Timus 1009. K-based Numbers

1009. K-based Numbers

Time limit: 0.5 second
Memory limit: 64 MB

Let’s consider K-based numbers, containing exactly N digits. We define a number to be valid if itsK-based notation doesn’t contain two successive zeros. For example:

• 1010230 is a valid 7-digit number;
• 1000198 is not a valid number;
• 0001235 is not a 7-digit number, it is a 4-digit number.

Given two numbers N and K, you are to calculate an amount of valid K based numbers, containing Ndigits.

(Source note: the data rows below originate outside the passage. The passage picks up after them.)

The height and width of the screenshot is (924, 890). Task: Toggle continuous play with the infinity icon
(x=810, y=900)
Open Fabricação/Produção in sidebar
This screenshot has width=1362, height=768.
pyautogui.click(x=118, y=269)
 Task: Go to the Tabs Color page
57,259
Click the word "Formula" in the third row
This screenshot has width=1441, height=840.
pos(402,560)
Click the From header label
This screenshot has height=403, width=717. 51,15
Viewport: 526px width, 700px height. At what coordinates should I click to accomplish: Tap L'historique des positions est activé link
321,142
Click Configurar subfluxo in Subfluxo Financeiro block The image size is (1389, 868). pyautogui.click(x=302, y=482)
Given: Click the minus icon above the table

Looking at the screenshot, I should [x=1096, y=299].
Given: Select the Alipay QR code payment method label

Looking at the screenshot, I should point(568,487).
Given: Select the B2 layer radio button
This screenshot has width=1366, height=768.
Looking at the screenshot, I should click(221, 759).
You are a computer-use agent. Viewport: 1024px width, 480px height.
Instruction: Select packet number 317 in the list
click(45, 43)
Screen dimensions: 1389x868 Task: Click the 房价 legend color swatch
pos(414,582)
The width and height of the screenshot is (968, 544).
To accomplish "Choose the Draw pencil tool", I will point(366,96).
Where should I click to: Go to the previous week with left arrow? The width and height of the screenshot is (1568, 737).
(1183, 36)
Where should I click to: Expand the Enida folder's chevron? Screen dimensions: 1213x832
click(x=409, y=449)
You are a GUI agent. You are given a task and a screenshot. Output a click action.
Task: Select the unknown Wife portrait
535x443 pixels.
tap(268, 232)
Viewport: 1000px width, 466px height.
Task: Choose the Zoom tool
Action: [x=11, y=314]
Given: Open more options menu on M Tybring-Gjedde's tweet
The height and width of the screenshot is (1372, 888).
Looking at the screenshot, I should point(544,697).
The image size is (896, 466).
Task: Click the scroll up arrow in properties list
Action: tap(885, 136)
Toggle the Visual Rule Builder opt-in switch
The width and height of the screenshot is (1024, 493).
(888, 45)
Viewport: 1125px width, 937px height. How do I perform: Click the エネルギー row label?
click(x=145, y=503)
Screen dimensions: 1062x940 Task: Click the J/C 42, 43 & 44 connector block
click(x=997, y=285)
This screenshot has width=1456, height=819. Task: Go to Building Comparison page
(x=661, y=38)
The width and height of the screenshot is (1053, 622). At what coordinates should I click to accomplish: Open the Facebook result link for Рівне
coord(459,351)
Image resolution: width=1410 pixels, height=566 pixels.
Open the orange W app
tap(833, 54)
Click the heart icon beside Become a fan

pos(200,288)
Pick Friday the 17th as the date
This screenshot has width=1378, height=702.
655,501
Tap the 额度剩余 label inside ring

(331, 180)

You may assume that 2 ≤ K ≤ 10; N ≥ 2; N + K ≤ 18.

Input

The numbers N and K in decimal notation separated by the line break.

Output

The result in decimal notation.

Sample

input	output
2 10	90

 

好简单的dp

dp[i][j]表示 第i位为j的合法数量

那么dp[i][j]=sum(dp[i-1][t])

/* ***********************************************
Author        :guanjun
Created Time  :2016/9/6 14:29:49
File Name     :timus1009.cpp
************************************************ */
#include <iostream>
#include <cstring>
#include <cstdlib>
#include <stdio.h>
#include <algorithm>
#include <vector>
#include <queue>
#include <set>
#include <map>
#include <string>
#include <math.h>
#include <stdlib.h>
#include <iomanip>
#include <list>
#include <deque>
#include <stack>
#define ull unsigned long long
#define ll long long
#define mod 90001
#define INF 0x3f3f3f3f
#define maxn 10010
#define cle(a) memset(a,0,sizeof(a))
const ull inf = 1LL << 61;
const double eps=1e-5;
using namespace std;
priority_queue<int,vector<int>,greater<int> >pq;
struct Node{
    int x,y;
};
struct cmp{
    bool operator()(Node a,Node b){
        if(a.x==b.x) return a.y> b.y;
        return a.x>b.x;
    }
};

bool cmp(int a,int b){
    return a>b;
}
int n,k;
int dp[110][110];
int main()
{
    #ifndef ONLINE_JUDGE
    //freopen("in.txt","r",stdin);
    #endif
    //freopen("out.txt","w",stdout);
    while(~scanf("%i %i",&n,&k)){

        for(int i=1;i<k;i++)dp[1][i]=1;
        dp[1][0]=0;
        int ans=0;

        for(int i=2;i<=n;i++){
            for(int j=0;j<k;j++){
                if(j==0)for(int t=1;t<k;t++)dp[i][j]+=dp[i-1][t];
                else for(int t=0;t<k;t++)dp[i][j]+=dp[i-1][t];
                //cout<<dp[2][j]<<endl;
            }
        }
        for(int i=0;i<k;i++)ans+=dp[n][i];
        cout<<ans<<endl;
    }
    return 0;
}